A configuração mais forte faz ambos em conjunto: uma cadência orgânica constante que continua a provar que pins merecem orçamento, e promoção segmentada por trás dos comprovados. Esse ritmo é exatamente para o que serve um agendador. Com o SocialKit podes planear e colocar em fila os teus pins orgânicos do Pinterest a par das outras dez redes onde publicas — Instagram, TikTok, YouTube, Facebook, LinkedIn, X, Threads, Bluesky, Mastodon e Google Business — a partir de um calendário partilhado, para que o motor de conteúdo que alimenta a tua conta de anúncios nunca pare. Mantém a fila orgânica cheia, observa que pins ganham saves, e promove os vencedores.

Uma checklist para a primeira campanha

Antes de lançares, percorre isto:

  • Objetivo corresponde à tua meta real (tráfego para a maioria dos iniciantes).
  • Criatividade — a tua criatividade do anúncio é um pin que já ganhou saves orgânicos, dimensionado na vertical, com a proposta de valor legível na própria imagem.
  • Segmentação é um grupo de anúncios de palavras-chave e um grupo de anúncios de retargeting, mantidos separados.
  • Orçamento pequeno o suficiente para sobreviver a uma má semana de aprendizagem, definido para lances automáticos.
  • Tag instalada e a disparar, para que consigas ler conversões e calcular o ROAS.
  • Uma landing page que converta de verdade o clique que pagaste.

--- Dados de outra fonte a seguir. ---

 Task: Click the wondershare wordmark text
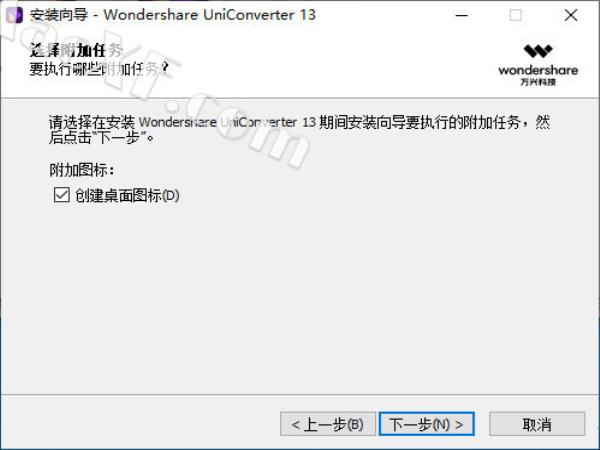click(x=538, y=70)
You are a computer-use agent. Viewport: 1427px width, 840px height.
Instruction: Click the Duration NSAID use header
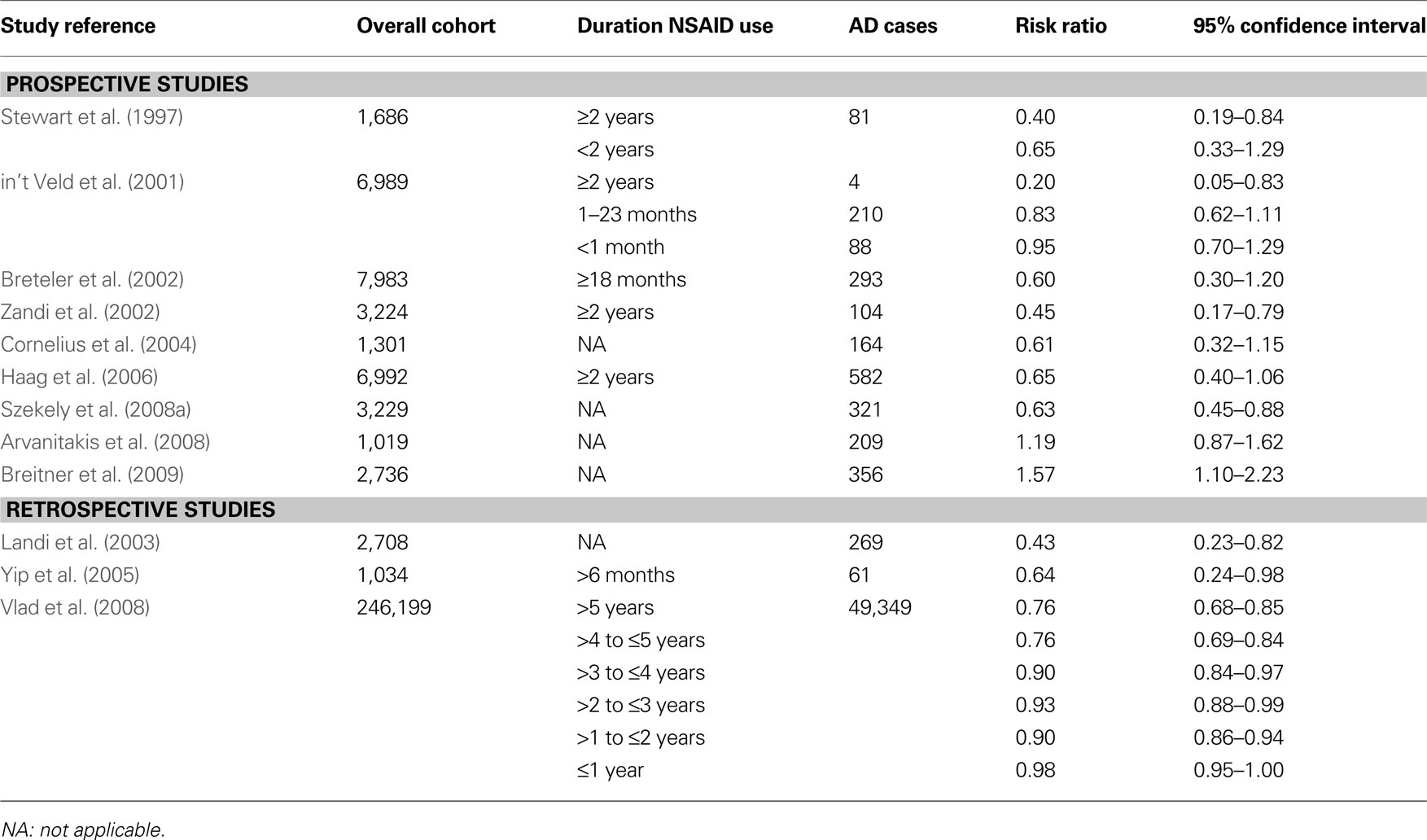675,26
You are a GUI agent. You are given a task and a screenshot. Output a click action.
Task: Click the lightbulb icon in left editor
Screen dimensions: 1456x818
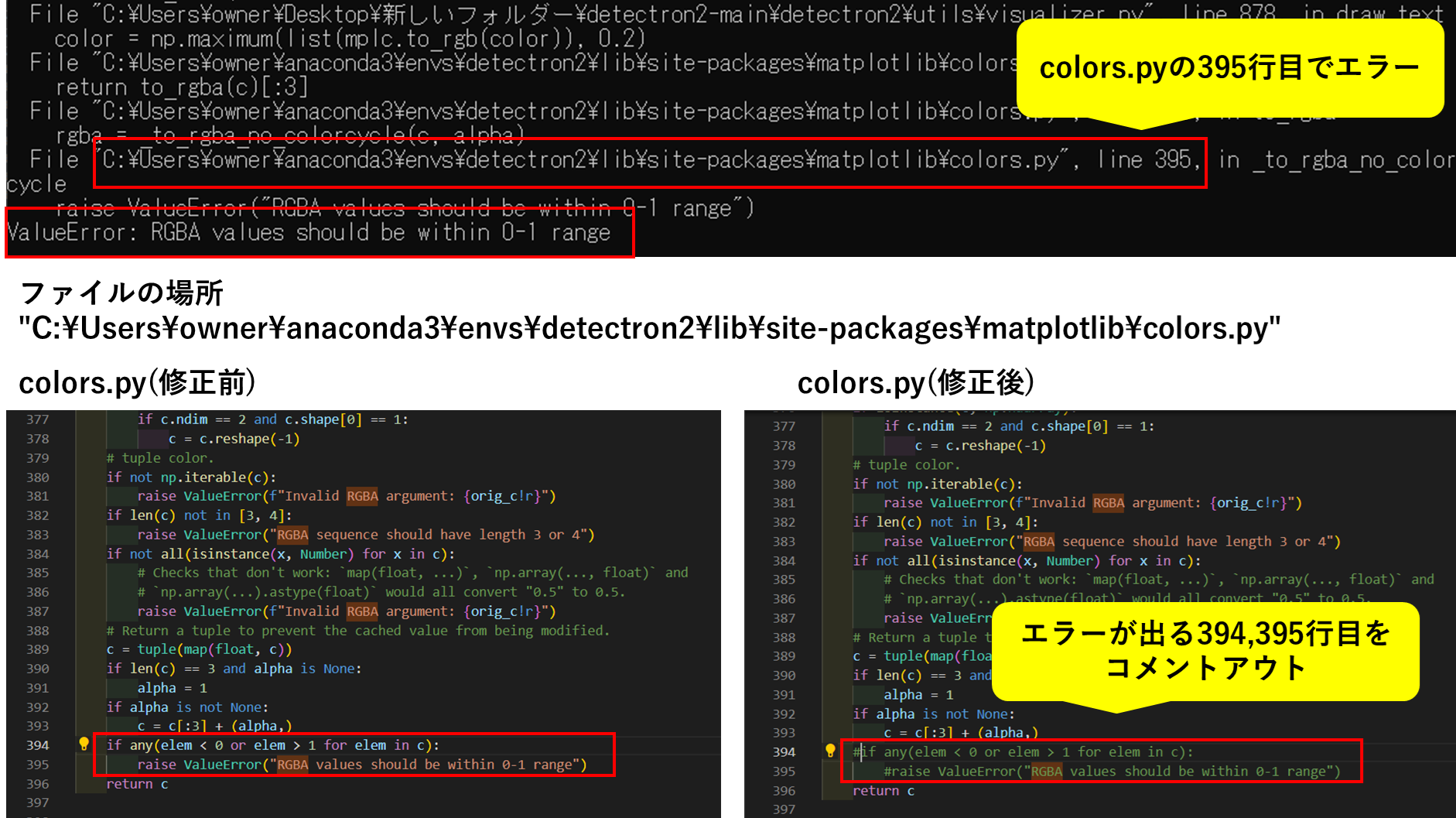pyautogui.click(x=84, y=744)
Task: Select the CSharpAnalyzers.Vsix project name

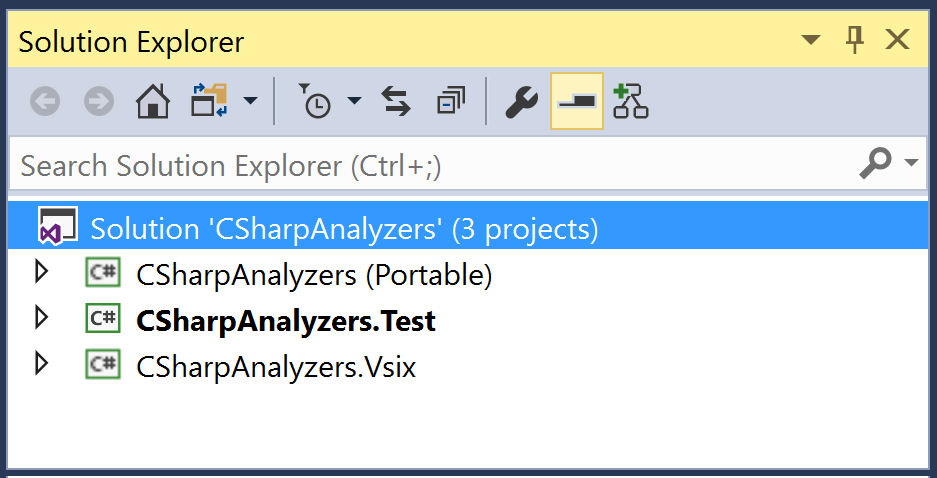Action: tap(276, 366)
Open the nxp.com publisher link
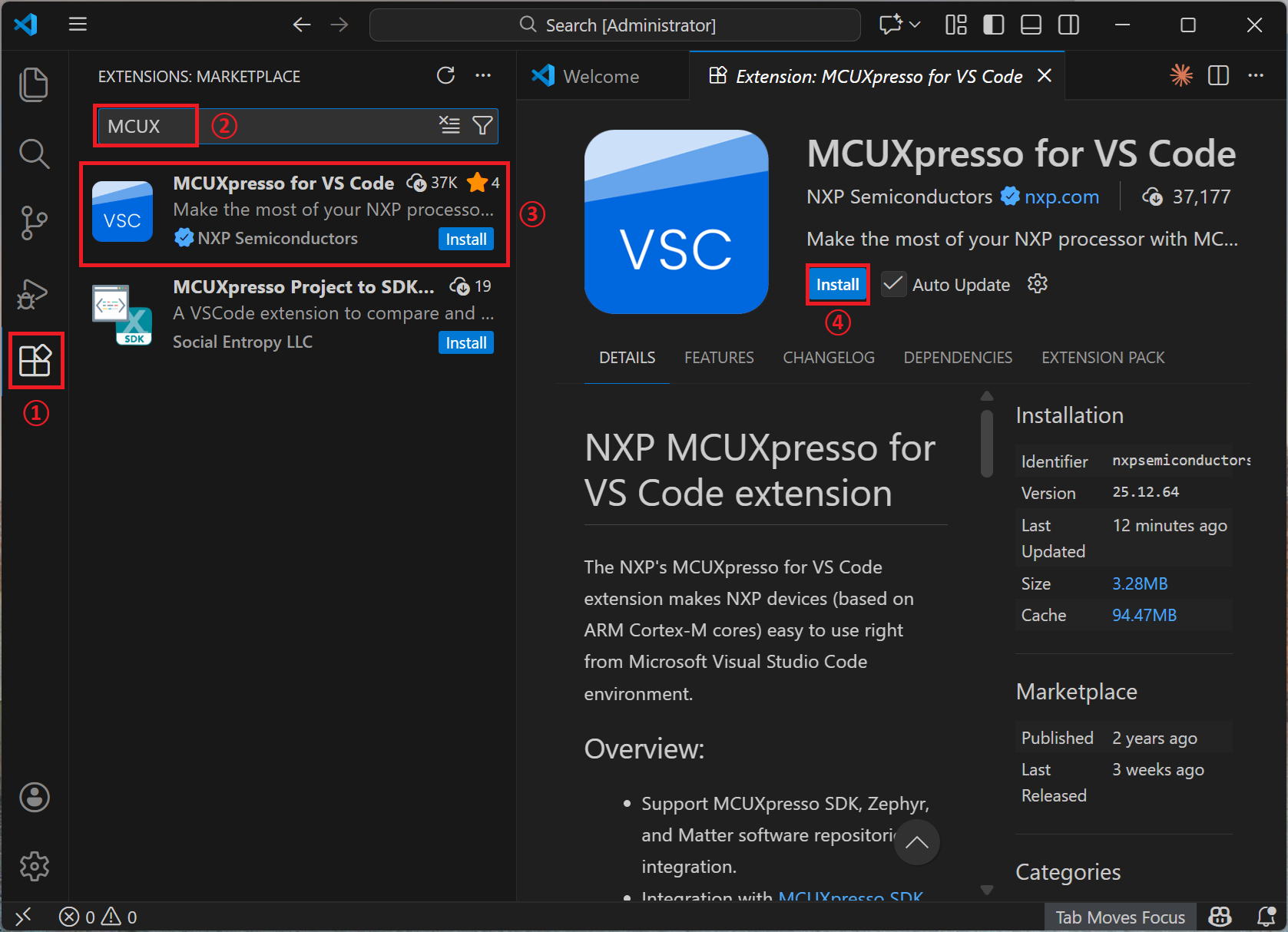 click(1061, 197)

Lança, deixa correr pela fase de aprendizagem sem editar em pânico todos os dias, depois lê os resultados face ao ROAS em vez das impressões. Escala o que se paga a si próprio, corta o que não, e alimenta os vencedores de volta na tua rotação orgânica para que a próxima promoção comece de uma base ainda mais forte.

Os Pins Promovidos recompensam a mesma coisa que o Pinterest orgânico recompensa: pins úteis e bem feitos dirigidos a pessoas que já estão à procura do que ofereces. O orçamento apenas os leva lá mais depressa.